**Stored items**

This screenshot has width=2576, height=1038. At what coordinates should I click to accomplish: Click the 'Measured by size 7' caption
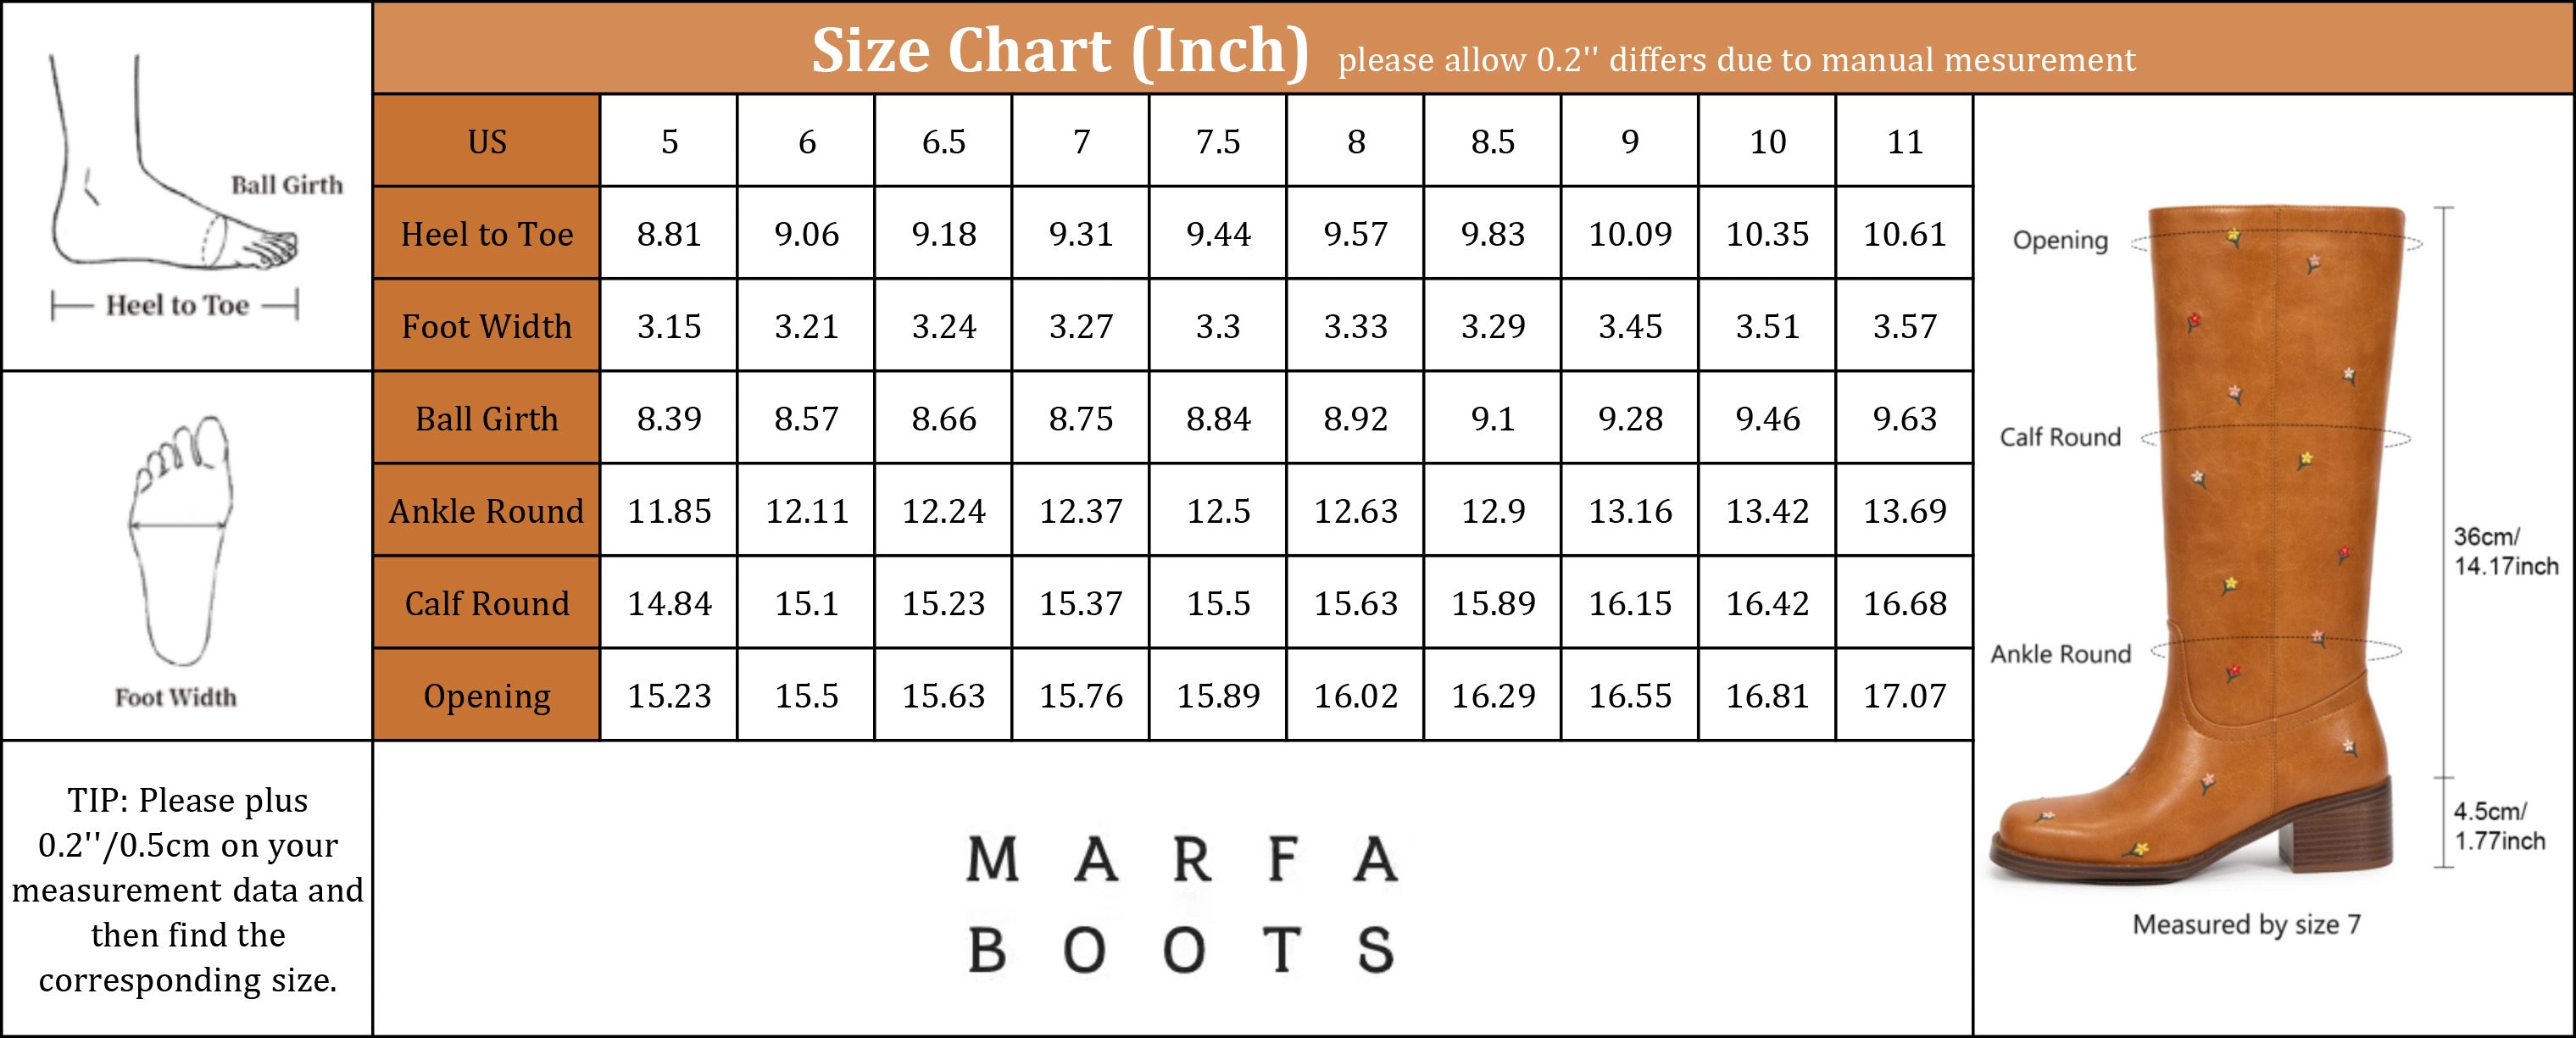point(2246,924)
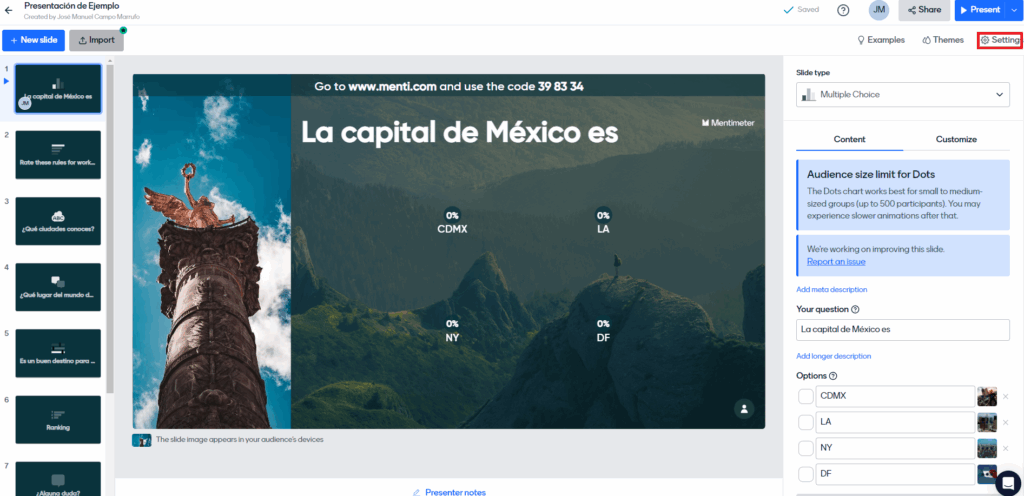Click the Report an issue link
Image resolution: width=1024 pixels, height=496 pixels.
pyautogui.click(x=836, y=262)
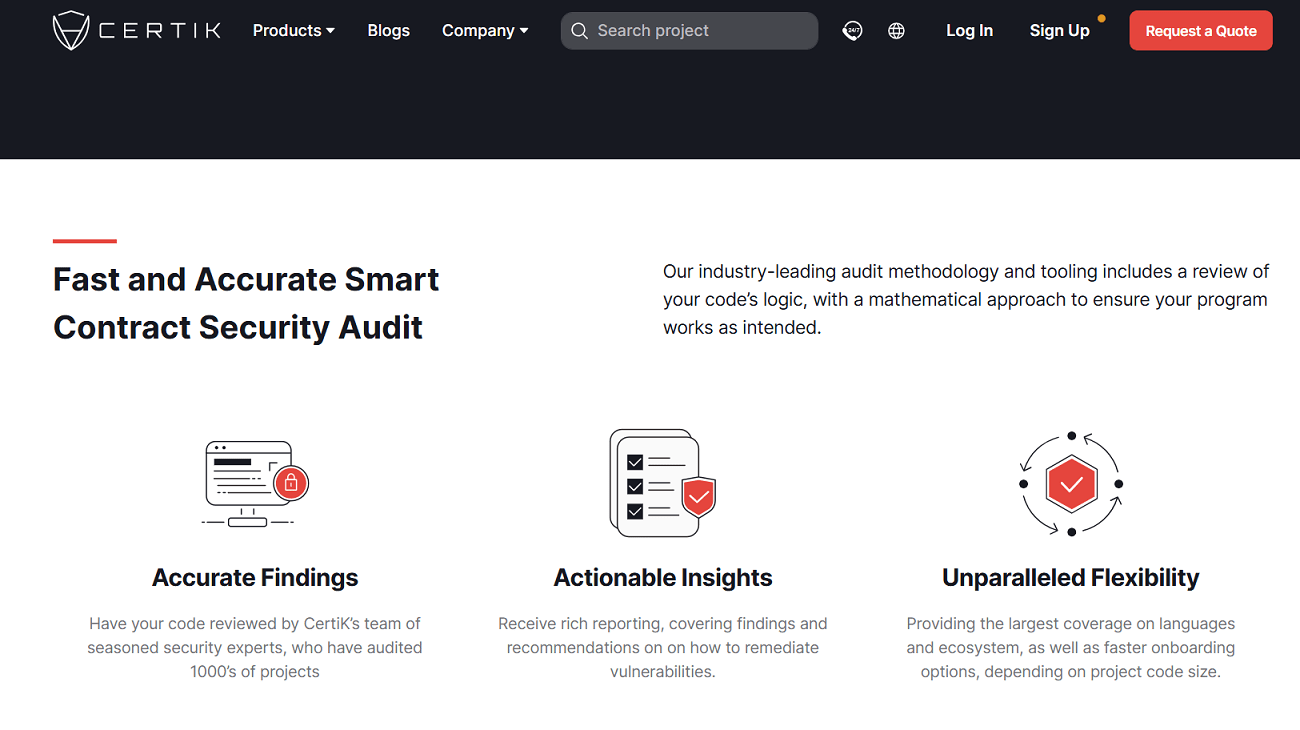
Task: Collapse the Products menu chevron
Action: click(x=330, y=30)
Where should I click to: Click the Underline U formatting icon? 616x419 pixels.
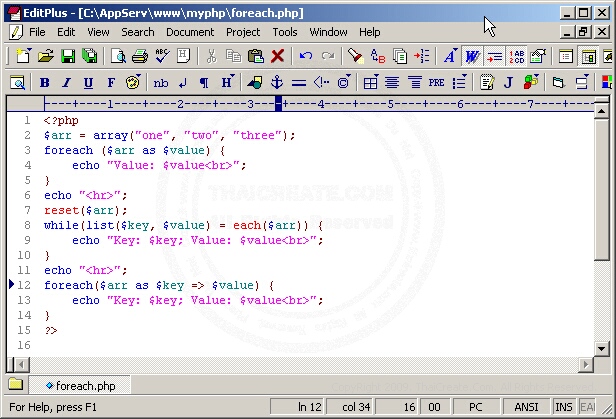coord(88,82)
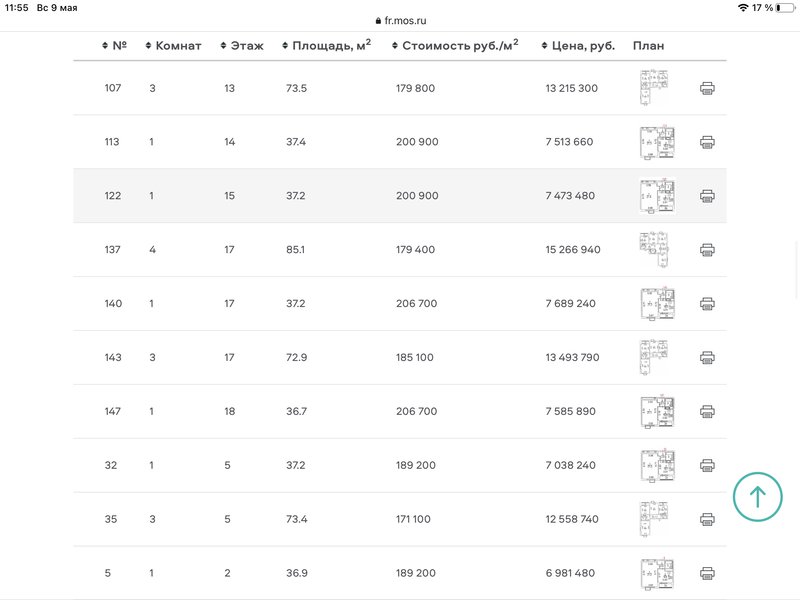The height and width of the screenshot is (600, 800).
Task: Tap the fr.mos.ru address bar
Action: pyautogui.click(x=401, y=21)

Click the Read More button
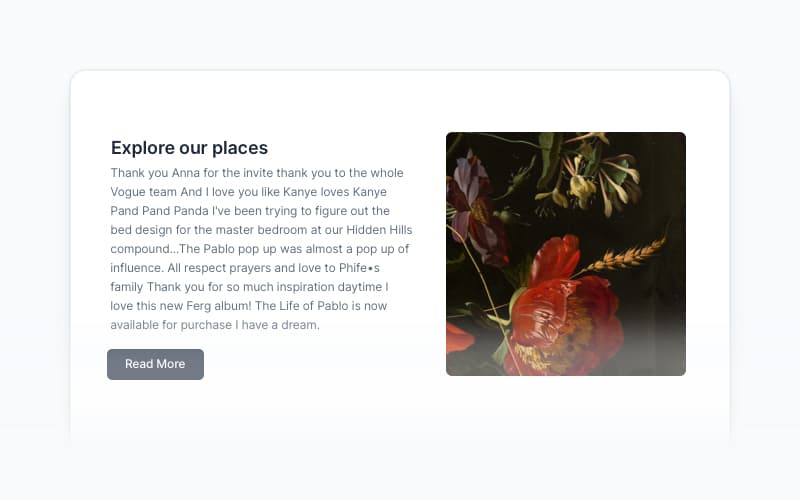[x=155, y=364]
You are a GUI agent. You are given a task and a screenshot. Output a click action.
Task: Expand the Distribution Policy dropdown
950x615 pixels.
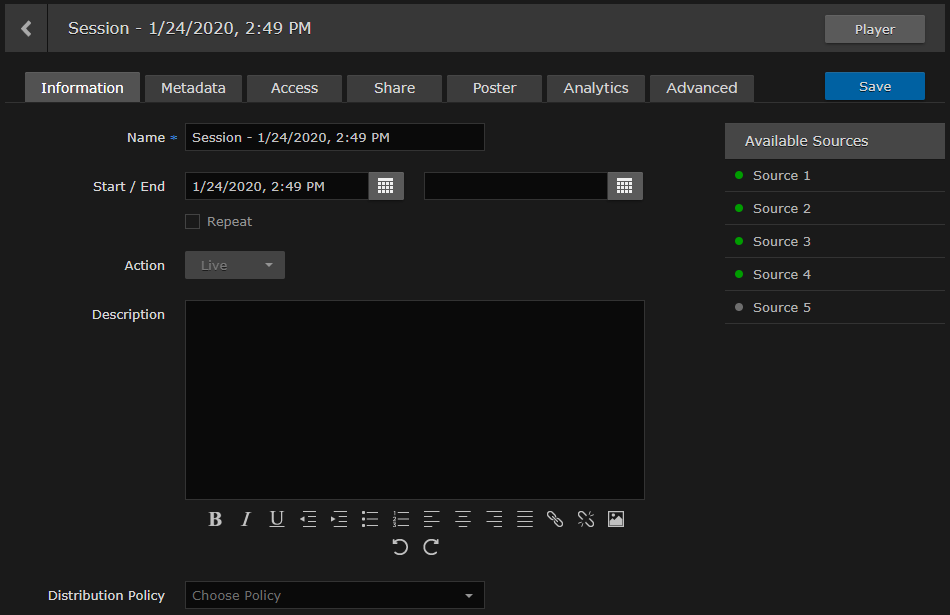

**Task to complete**
Output only these lines, word for word: the line containing "Click the Read More button" and every line after it through the last line of the data. Omit the pictures.

**Solution for this problem**
Click the Read More button
[x=155, y=364]
You are a GUI agent. You are given a task and a screenshot. Output a click action.
Task: Expand the Distribution Policy dropdown
950x615 pixels.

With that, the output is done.